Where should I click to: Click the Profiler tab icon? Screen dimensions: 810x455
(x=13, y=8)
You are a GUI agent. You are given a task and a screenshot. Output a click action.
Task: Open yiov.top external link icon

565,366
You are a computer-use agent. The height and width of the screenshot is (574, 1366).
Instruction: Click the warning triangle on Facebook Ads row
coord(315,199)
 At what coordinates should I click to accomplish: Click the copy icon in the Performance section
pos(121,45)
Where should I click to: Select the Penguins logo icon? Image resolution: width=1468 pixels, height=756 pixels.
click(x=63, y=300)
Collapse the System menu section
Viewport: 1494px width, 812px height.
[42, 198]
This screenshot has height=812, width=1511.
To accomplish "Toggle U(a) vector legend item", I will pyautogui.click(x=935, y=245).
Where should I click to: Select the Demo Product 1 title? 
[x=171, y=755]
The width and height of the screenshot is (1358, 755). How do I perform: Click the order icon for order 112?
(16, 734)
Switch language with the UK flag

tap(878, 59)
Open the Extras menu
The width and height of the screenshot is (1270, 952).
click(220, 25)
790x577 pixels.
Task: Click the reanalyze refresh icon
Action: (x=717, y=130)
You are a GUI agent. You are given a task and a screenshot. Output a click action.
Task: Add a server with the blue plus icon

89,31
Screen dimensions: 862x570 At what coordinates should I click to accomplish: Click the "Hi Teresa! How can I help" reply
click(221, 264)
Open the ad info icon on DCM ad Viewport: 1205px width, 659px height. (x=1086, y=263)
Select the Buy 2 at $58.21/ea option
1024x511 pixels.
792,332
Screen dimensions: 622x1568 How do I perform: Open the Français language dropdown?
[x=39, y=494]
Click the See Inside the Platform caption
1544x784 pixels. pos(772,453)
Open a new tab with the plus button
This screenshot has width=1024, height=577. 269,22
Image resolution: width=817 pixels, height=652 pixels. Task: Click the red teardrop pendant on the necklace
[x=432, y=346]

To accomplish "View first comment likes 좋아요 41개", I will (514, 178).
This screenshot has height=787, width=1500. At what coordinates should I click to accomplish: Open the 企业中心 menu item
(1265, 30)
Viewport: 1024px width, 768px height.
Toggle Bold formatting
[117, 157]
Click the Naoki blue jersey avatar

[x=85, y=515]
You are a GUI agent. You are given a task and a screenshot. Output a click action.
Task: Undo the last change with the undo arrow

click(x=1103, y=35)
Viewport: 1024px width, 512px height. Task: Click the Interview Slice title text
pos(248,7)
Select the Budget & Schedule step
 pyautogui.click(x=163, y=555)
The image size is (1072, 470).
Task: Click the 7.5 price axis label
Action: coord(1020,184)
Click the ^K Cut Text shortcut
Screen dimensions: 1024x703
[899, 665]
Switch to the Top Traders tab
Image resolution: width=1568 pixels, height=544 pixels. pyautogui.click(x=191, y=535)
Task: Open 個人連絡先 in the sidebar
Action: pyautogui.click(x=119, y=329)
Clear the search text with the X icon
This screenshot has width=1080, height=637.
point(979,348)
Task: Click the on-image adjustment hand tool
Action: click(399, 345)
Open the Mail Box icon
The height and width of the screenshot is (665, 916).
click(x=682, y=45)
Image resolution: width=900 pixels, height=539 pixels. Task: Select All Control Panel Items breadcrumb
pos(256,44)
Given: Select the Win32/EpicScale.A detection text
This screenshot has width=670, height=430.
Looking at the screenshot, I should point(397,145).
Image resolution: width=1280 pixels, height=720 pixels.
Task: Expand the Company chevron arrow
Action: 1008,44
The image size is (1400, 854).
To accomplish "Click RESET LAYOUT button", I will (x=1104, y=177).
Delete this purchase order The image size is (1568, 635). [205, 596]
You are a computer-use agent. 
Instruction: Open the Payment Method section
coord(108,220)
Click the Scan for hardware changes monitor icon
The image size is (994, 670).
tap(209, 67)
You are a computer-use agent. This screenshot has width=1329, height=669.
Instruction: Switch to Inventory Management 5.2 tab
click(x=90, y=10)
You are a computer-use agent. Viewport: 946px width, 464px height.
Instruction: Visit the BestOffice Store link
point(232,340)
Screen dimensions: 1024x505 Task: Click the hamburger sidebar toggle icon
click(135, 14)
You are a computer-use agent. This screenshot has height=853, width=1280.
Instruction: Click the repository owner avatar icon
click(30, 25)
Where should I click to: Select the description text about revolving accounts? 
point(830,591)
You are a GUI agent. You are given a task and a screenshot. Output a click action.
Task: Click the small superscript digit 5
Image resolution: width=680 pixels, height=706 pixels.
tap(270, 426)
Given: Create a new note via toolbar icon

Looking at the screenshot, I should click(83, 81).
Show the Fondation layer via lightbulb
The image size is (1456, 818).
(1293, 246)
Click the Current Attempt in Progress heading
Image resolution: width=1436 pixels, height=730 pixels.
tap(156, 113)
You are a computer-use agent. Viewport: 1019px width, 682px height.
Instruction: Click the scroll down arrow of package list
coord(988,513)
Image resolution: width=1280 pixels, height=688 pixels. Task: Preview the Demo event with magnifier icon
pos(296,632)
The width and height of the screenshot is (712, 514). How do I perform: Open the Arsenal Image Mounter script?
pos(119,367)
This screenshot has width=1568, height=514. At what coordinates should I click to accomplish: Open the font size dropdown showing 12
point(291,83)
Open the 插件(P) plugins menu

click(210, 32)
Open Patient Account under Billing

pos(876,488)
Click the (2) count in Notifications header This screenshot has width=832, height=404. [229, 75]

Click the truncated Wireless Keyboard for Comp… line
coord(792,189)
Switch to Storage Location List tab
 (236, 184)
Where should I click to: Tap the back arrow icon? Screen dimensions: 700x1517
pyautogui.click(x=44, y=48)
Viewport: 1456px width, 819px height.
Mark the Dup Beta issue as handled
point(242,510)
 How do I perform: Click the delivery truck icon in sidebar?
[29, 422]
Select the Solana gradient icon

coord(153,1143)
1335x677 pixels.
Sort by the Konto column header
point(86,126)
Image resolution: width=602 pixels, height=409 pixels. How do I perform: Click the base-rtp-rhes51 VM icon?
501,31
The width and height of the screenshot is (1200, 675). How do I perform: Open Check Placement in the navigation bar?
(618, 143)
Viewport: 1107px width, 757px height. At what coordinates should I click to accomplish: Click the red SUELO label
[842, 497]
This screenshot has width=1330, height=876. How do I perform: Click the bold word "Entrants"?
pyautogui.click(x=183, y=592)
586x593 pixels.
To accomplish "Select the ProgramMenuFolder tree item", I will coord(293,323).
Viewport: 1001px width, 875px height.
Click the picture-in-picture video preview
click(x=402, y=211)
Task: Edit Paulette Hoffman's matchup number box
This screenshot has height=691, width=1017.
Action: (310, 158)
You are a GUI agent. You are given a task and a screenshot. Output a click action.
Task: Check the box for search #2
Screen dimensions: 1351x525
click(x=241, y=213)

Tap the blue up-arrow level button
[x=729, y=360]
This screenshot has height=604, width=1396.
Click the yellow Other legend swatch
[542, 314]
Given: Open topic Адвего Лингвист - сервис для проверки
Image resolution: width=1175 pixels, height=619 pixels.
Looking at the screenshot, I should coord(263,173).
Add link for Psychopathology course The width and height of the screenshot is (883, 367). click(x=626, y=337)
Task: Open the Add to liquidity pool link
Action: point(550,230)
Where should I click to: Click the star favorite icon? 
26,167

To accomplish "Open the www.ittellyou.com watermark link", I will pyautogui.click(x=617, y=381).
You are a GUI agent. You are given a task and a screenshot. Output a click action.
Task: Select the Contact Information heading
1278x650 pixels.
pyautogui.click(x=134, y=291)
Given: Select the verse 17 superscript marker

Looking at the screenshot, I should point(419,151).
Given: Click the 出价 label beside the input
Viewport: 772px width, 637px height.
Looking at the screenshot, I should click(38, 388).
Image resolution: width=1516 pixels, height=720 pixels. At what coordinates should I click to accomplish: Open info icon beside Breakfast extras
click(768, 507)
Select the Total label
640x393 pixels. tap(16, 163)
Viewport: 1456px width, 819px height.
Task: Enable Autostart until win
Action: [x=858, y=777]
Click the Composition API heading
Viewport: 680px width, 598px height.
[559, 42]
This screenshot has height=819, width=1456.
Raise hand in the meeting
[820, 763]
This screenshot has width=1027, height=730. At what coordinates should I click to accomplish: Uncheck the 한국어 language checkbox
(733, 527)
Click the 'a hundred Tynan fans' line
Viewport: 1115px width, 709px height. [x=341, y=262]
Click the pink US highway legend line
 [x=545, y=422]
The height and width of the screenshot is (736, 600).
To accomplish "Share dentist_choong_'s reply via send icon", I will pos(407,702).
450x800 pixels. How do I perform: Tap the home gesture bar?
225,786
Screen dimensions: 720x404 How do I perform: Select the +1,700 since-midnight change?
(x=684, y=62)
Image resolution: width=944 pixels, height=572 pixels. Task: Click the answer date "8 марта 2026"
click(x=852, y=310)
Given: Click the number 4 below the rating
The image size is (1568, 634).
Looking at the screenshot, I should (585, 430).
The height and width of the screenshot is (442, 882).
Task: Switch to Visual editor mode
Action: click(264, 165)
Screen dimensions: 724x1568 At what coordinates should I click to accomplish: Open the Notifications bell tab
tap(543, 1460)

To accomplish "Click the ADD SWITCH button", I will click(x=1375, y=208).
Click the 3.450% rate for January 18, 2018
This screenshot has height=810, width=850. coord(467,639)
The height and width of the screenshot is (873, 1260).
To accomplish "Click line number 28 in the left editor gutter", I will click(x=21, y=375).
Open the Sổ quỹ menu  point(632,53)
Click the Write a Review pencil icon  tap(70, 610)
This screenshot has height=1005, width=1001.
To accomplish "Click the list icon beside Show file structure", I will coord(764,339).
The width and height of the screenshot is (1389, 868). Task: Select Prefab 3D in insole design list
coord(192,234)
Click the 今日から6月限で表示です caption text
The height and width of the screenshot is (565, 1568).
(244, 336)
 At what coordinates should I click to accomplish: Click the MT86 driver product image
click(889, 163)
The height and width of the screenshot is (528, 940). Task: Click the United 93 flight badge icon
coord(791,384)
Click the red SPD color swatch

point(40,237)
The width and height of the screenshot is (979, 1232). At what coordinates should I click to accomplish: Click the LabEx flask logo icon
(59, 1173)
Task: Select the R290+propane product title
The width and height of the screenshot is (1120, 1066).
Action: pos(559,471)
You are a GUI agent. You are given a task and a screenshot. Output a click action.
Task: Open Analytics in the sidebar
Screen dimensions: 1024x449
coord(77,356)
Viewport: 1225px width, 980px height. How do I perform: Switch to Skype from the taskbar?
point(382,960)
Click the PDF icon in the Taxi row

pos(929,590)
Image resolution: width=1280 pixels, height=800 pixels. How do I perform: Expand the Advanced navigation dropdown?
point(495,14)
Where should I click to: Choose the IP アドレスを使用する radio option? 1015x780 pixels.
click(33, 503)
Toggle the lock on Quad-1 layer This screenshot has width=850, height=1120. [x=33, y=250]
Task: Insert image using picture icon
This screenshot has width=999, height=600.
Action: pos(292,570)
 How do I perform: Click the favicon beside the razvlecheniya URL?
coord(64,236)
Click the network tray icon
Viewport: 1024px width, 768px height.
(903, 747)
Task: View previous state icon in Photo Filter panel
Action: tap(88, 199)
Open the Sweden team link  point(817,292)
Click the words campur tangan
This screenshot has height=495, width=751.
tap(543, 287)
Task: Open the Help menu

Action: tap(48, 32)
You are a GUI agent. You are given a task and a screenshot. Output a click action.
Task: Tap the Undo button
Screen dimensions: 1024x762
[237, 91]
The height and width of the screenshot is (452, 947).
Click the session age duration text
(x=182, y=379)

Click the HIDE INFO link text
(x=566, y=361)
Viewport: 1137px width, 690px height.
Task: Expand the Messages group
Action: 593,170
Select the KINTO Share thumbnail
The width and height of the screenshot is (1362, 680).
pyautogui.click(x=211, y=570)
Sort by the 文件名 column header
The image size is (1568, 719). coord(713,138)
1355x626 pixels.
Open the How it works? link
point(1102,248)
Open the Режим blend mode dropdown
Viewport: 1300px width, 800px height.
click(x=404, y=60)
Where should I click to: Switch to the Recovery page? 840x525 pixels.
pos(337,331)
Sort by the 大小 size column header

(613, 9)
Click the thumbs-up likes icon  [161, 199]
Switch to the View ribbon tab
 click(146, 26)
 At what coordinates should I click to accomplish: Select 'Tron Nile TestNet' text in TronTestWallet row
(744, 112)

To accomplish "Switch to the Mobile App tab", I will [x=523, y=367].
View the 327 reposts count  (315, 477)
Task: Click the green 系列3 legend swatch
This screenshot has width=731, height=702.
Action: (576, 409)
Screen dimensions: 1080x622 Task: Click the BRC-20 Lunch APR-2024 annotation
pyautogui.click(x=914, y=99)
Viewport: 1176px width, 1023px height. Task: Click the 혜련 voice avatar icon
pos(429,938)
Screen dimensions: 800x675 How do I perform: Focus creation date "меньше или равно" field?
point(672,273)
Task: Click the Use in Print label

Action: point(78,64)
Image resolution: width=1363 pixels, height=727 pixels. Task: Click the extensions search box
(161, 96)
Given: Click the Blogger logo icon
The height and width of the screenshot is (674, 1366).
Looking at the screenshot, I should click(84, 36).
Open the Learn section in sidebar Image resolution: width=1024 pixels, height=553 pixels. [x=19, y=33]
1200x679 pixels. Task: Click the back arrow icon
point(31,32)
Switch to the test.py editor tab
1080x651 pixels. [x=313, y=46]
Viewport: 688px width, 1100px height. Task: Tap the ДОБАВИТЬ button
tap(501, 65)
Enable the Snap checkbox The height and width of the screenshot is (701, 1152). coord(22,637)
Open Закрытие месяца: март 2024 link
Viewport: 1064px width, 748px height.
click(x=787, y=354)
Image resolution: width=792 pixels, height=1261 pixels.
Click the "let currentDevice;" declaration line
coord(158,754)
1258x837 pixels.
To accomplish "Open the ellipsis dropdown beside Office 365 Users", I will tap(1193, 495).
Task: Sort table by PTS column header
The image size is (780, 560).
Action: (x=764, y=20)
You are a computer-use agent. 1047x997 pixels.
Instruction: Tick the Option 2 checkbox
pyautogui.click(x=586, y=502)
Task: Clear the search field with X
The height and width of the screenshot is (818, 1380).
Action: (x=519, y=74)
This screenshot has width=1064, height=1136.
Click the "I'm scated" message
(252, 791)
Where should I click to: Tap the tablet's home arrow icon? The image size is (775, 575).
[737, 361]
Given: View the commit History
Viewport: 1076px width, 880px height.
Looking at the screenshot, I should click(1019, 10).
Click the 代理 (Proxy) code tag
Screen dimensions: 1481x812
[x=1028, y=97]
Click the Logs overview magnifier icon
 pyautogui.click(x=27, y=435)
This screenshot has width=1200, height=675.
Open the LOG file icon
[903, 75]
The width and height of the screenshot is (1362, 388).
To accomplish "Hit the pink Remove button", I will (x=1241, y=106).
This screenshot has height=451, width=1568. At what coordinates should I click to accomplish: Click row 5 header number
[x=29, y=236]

◆ **Aim of the exercise**
Take the line above containing "586x593 pixels.", the line containing "Task: Edit Paulette", and all lines in between, and copy them exactly without anything else.

◆ **Problem solution**
586x593 pixels.
To accomplish "Select the ProgramMenuFolder tree item", I will coord(293,323).
Viewport: 1001px width, 875px height.
Click the picture-in-picture video preview
click(x=402, y=211)
Task: Edit Paulette Hoffman's matchup number box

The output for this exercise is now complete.